## Written problem
From the items below, retain only the lines that contain the string "Select", and reproduce each such line in full.

## Source records
# # # #

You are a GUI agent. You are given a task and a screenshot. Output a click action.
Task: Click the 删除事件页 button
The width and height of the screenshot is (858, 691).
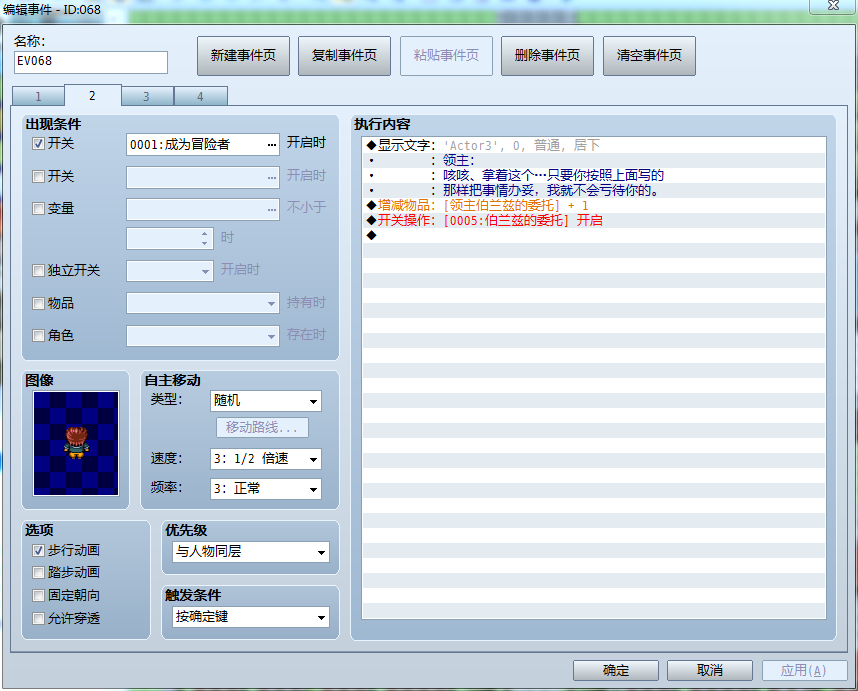pyautogui.click(x=547, y=56)
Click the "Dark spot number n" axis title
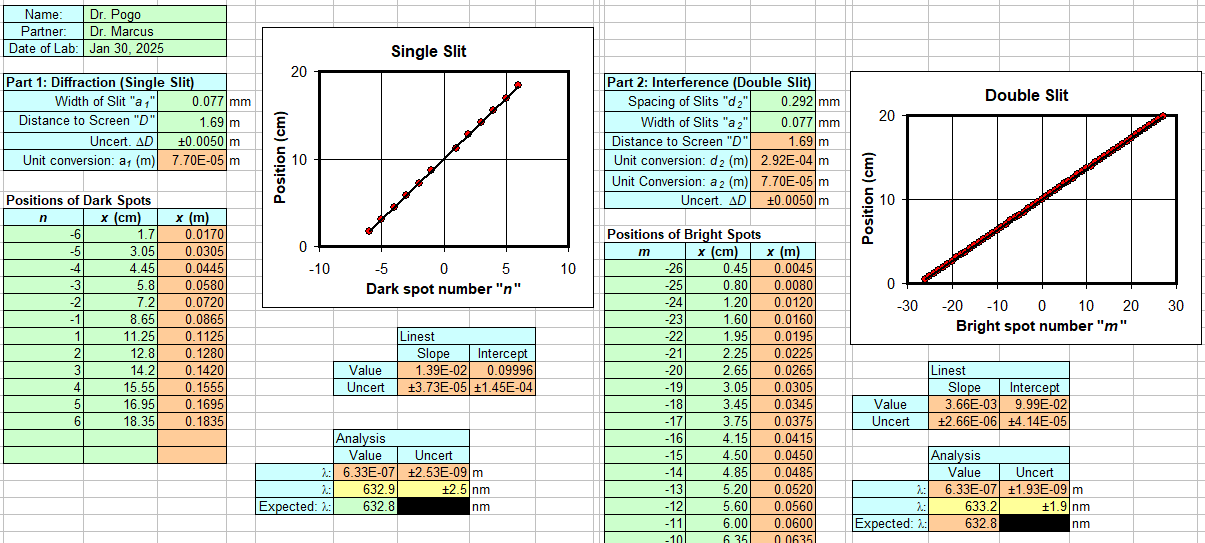This screenshot has height=543, width=1205. click(443, 289)
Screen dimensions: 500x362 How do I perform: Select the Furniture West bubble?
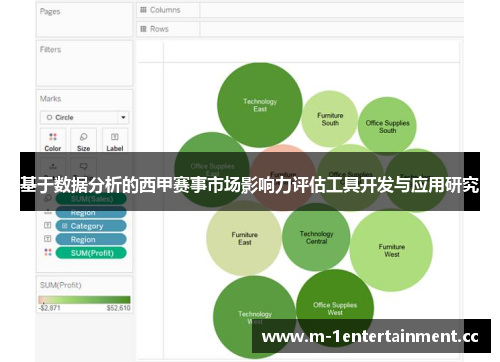coord(391,250)
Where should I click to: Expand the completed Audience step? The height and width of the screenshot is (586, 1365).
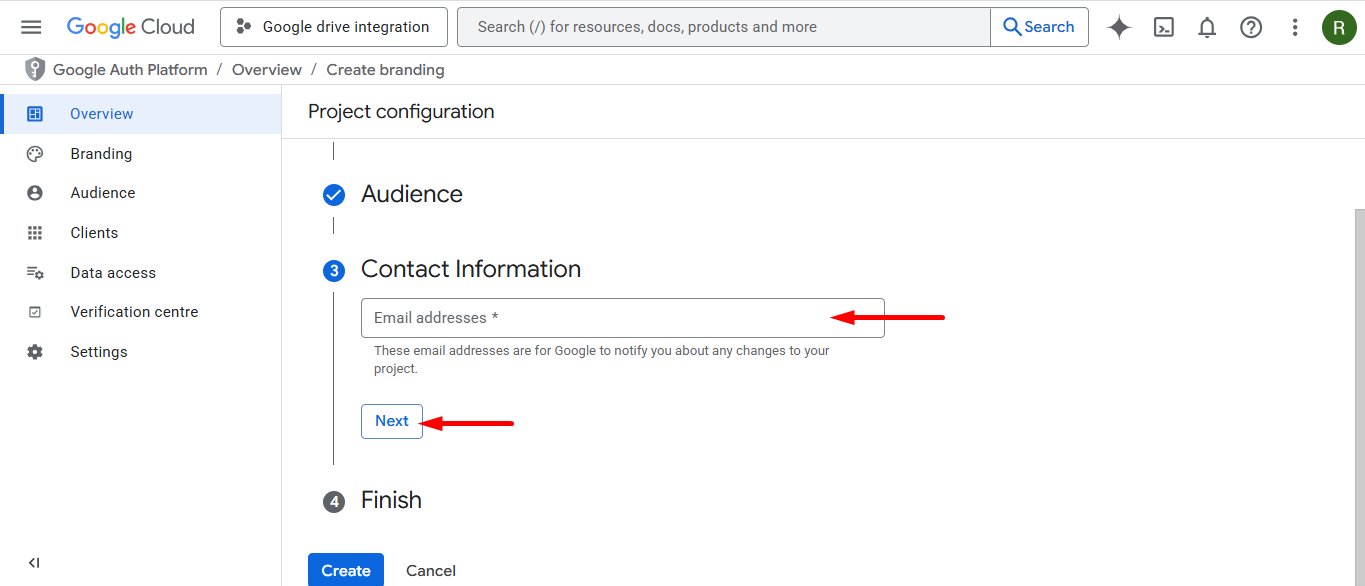[x=411, y=194]

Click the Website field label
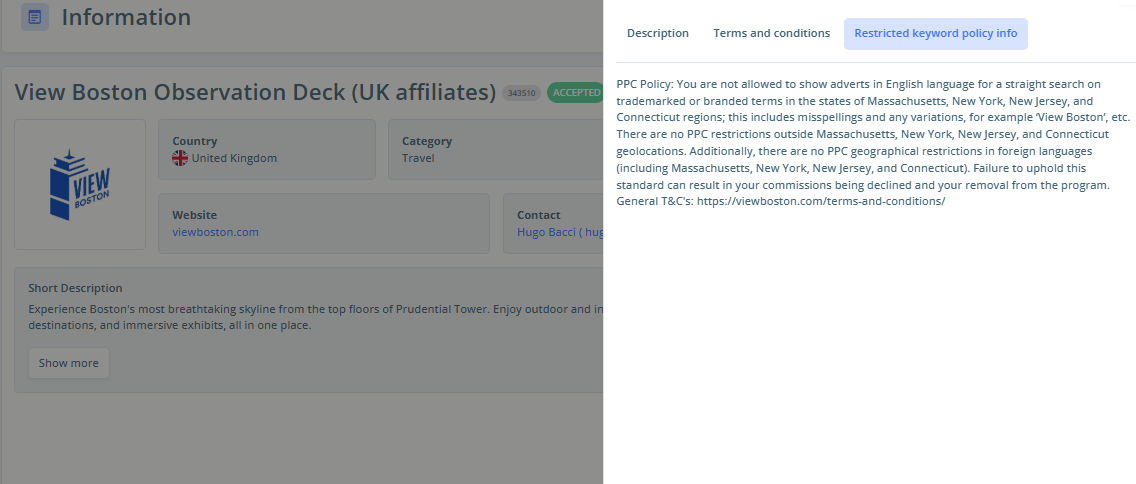pyautogui.click(x=195, y=214)
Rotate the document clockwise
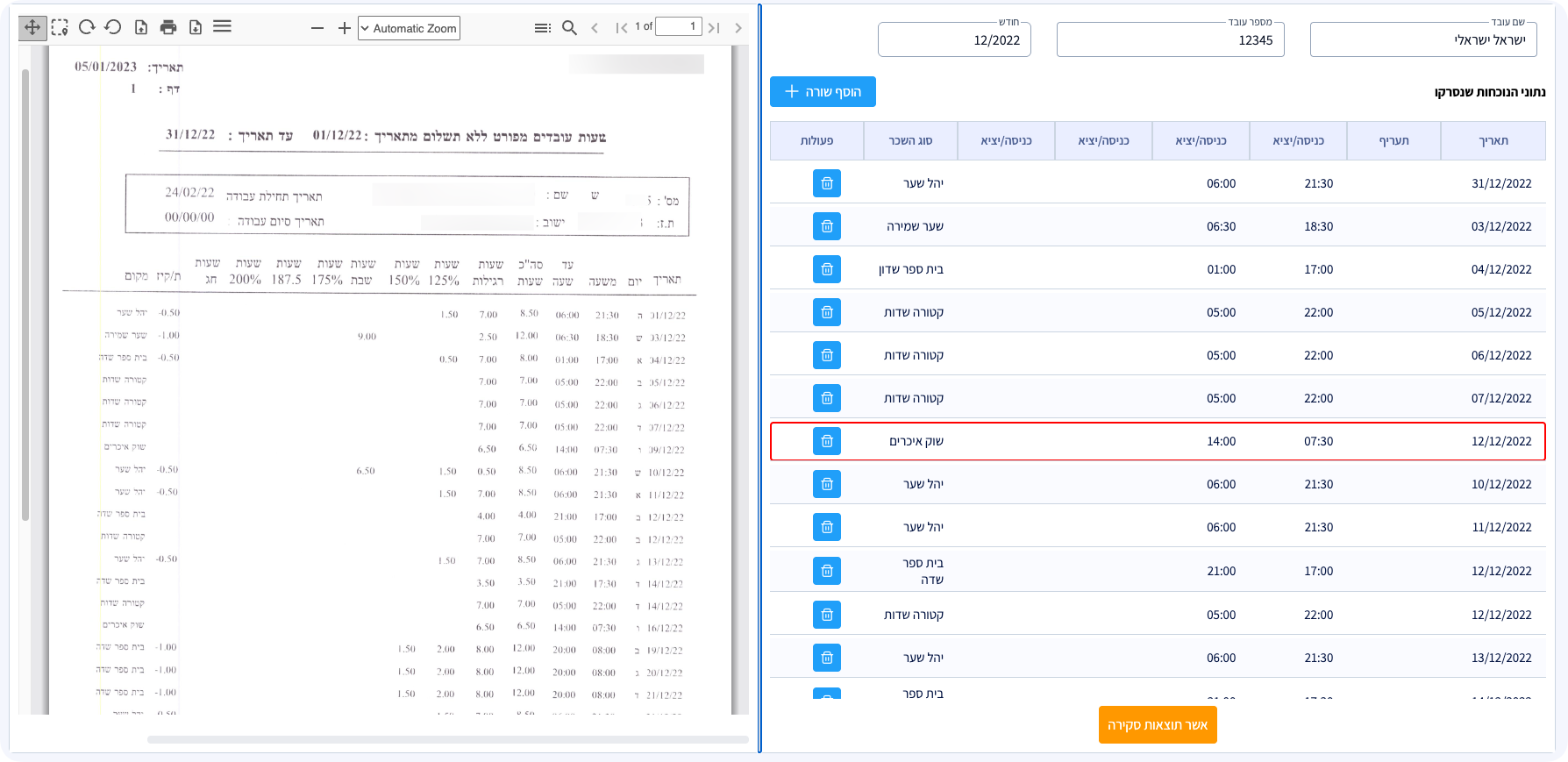The height and width of the screenshot is (762, 1568). coord(87,27)
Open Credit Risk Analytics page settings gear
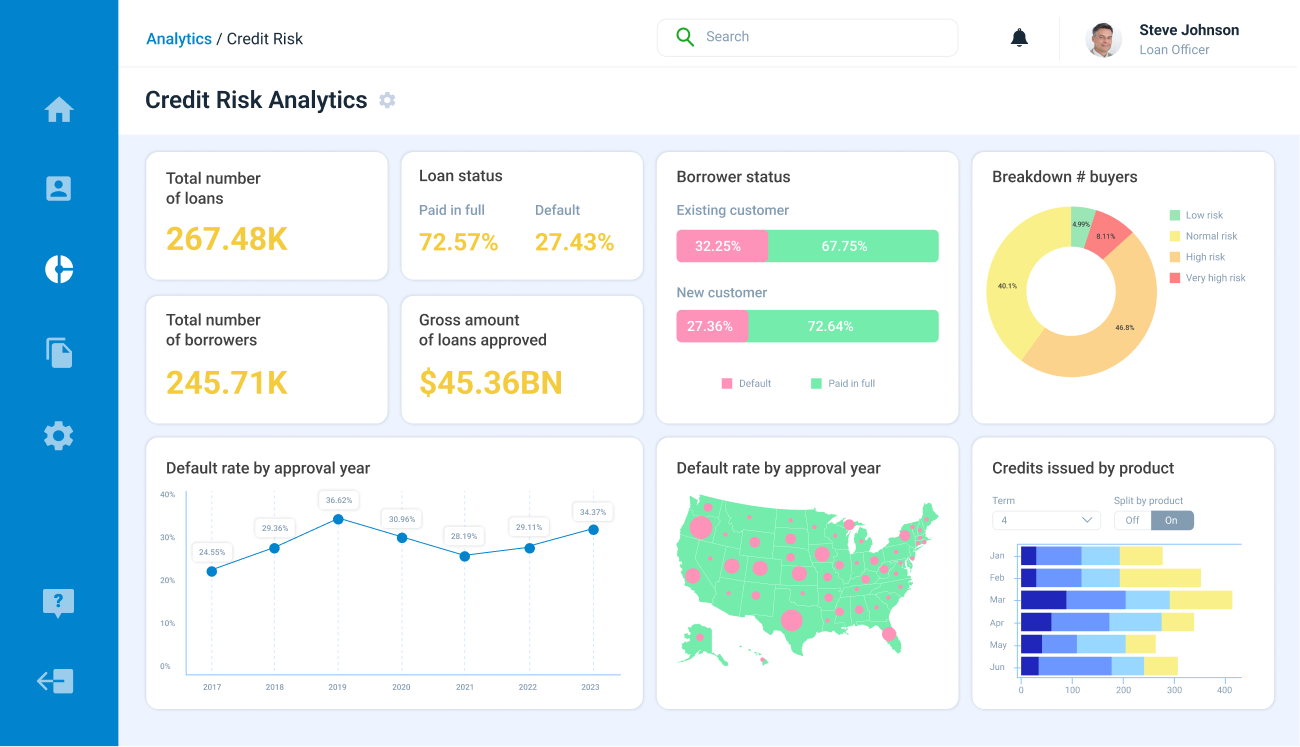The width and height of the screenshot is (1300, 747). coord(387,100)
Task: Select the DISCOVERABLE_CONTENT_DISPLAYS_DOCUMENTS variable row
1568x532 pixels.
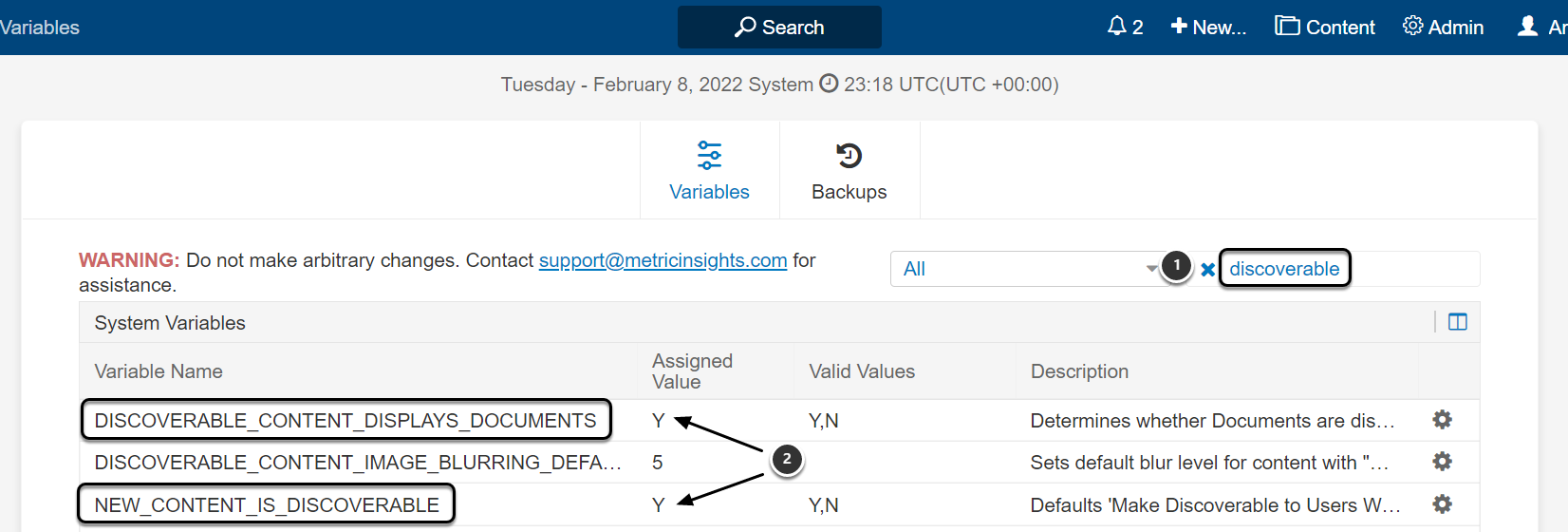Action: (x=345, y=421)
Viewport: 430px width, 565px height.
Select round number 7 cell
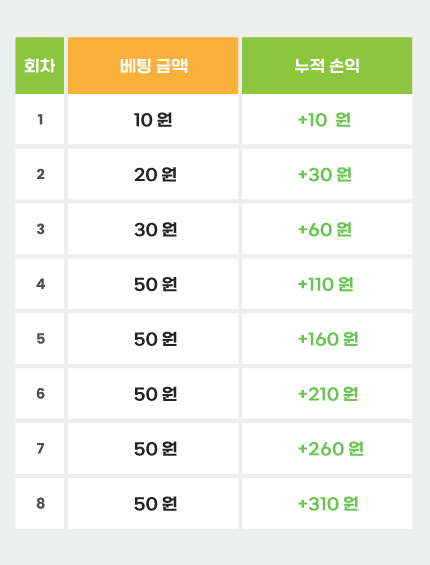point(40,449)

# # # #

## Solution to the problem
Screen dimensions: 500x362 How do I perform: Select the Furniture West bubble?
Task: Select the DISCOVERABLE_CONTENT_DISPLAYS_DOCUMENTS variable row
Select round number 7 cell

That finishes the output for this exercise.